» Try it
The output consists only of the lines from the one with "Given: Click the" through the end of the records, each printed exactly, and contains no pictures.

:: Data records ::

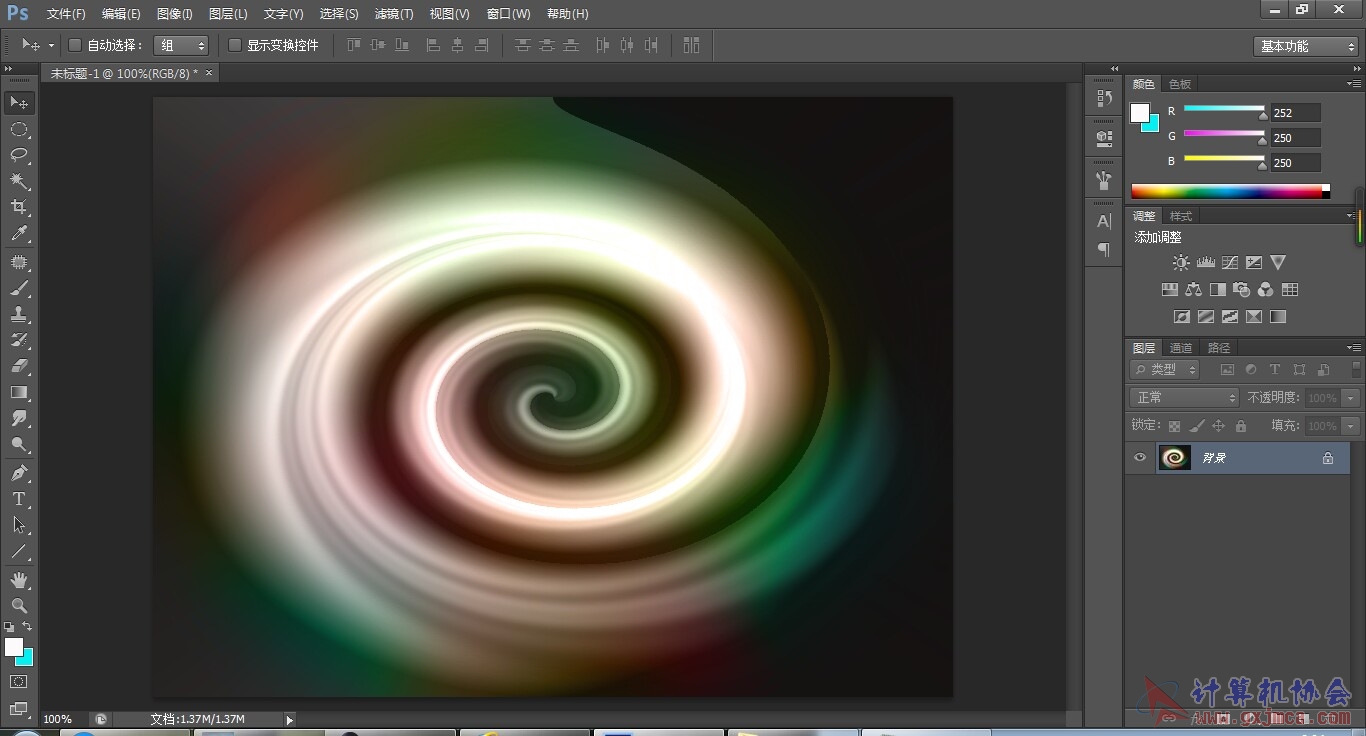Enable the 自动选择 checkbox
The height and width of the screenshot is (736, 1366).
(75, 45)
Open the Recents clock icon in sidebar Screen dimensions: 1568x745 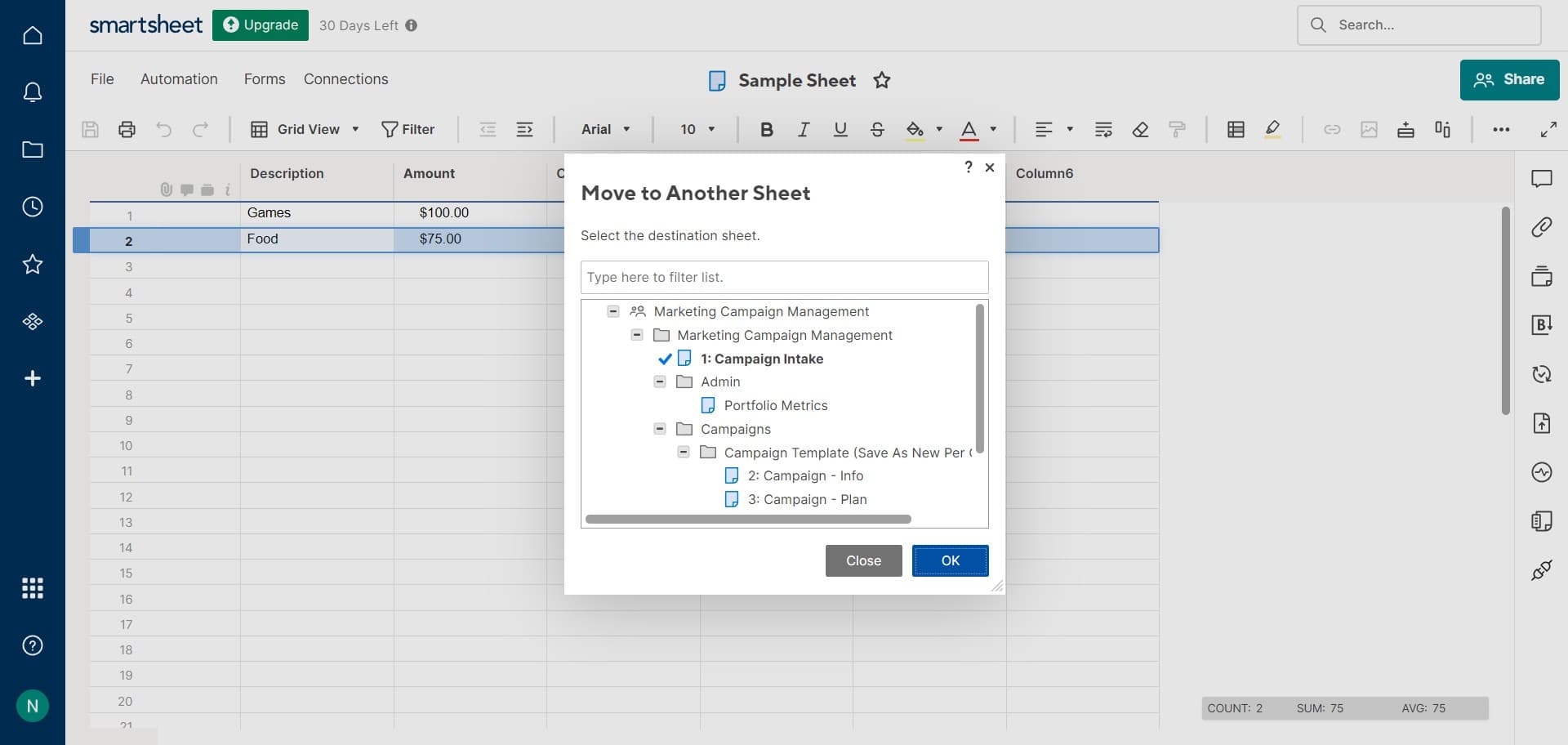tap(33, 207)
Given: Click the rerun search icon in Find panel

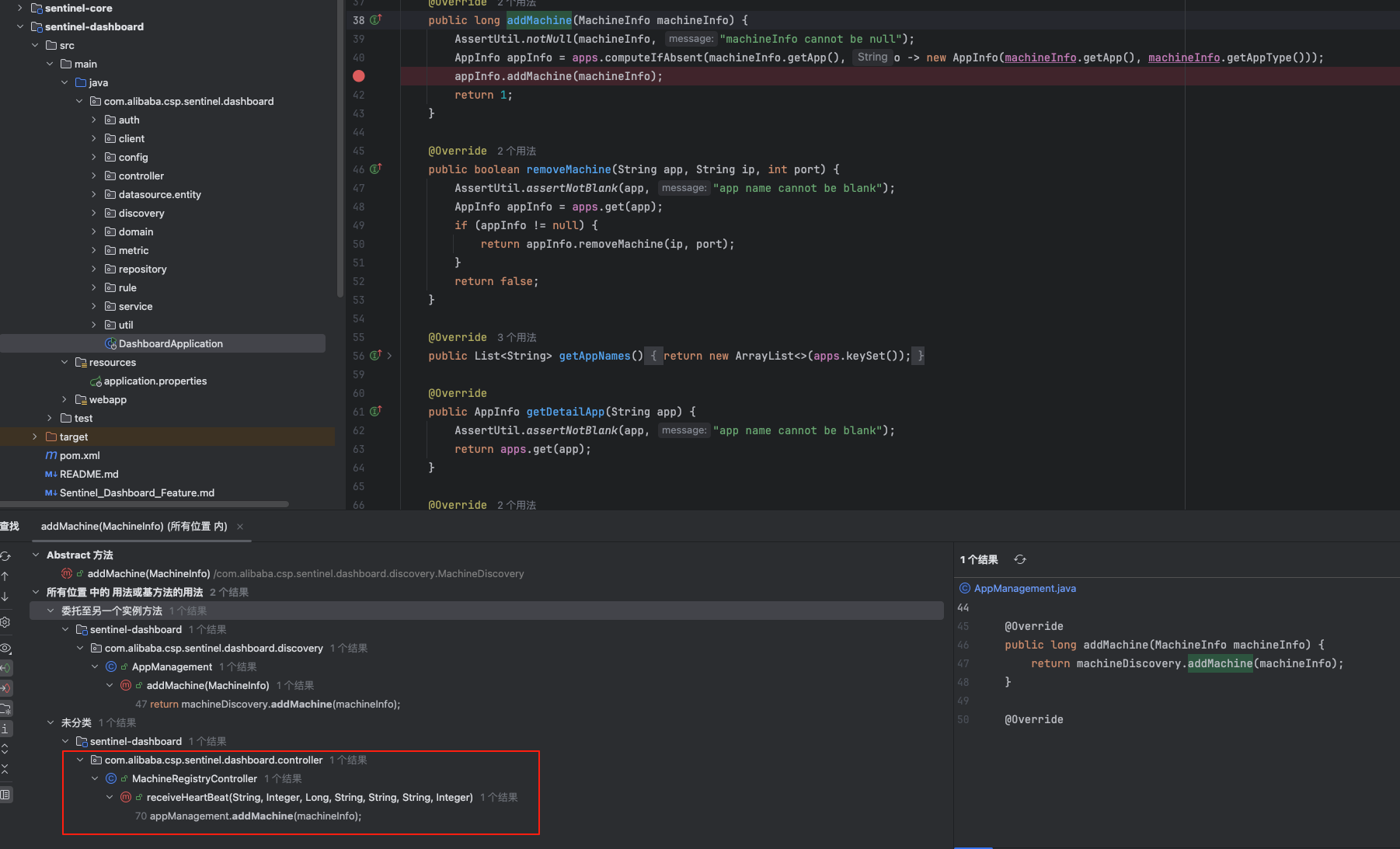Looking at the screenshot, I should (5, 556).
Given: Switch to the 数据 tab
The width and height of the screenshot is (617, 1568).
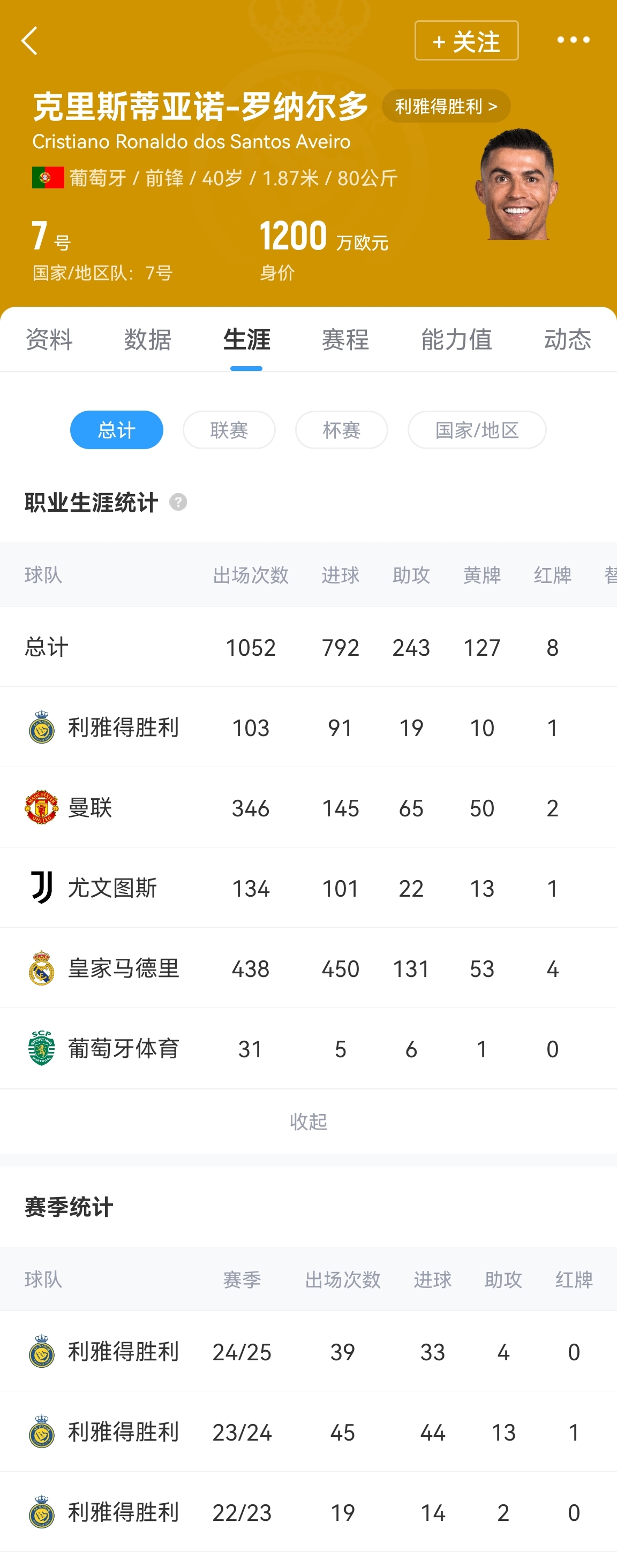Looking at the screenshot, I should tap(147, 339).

:::

» Answer to the problem
Given: Click the rerun search icon in Find panel

Looking at the screenshot, I should (5, 556).
Given: Switch to the 数据 tab
The width and height of the screenshot is (617, 1568).
Looking at the screenshot, I should tap(147, 339).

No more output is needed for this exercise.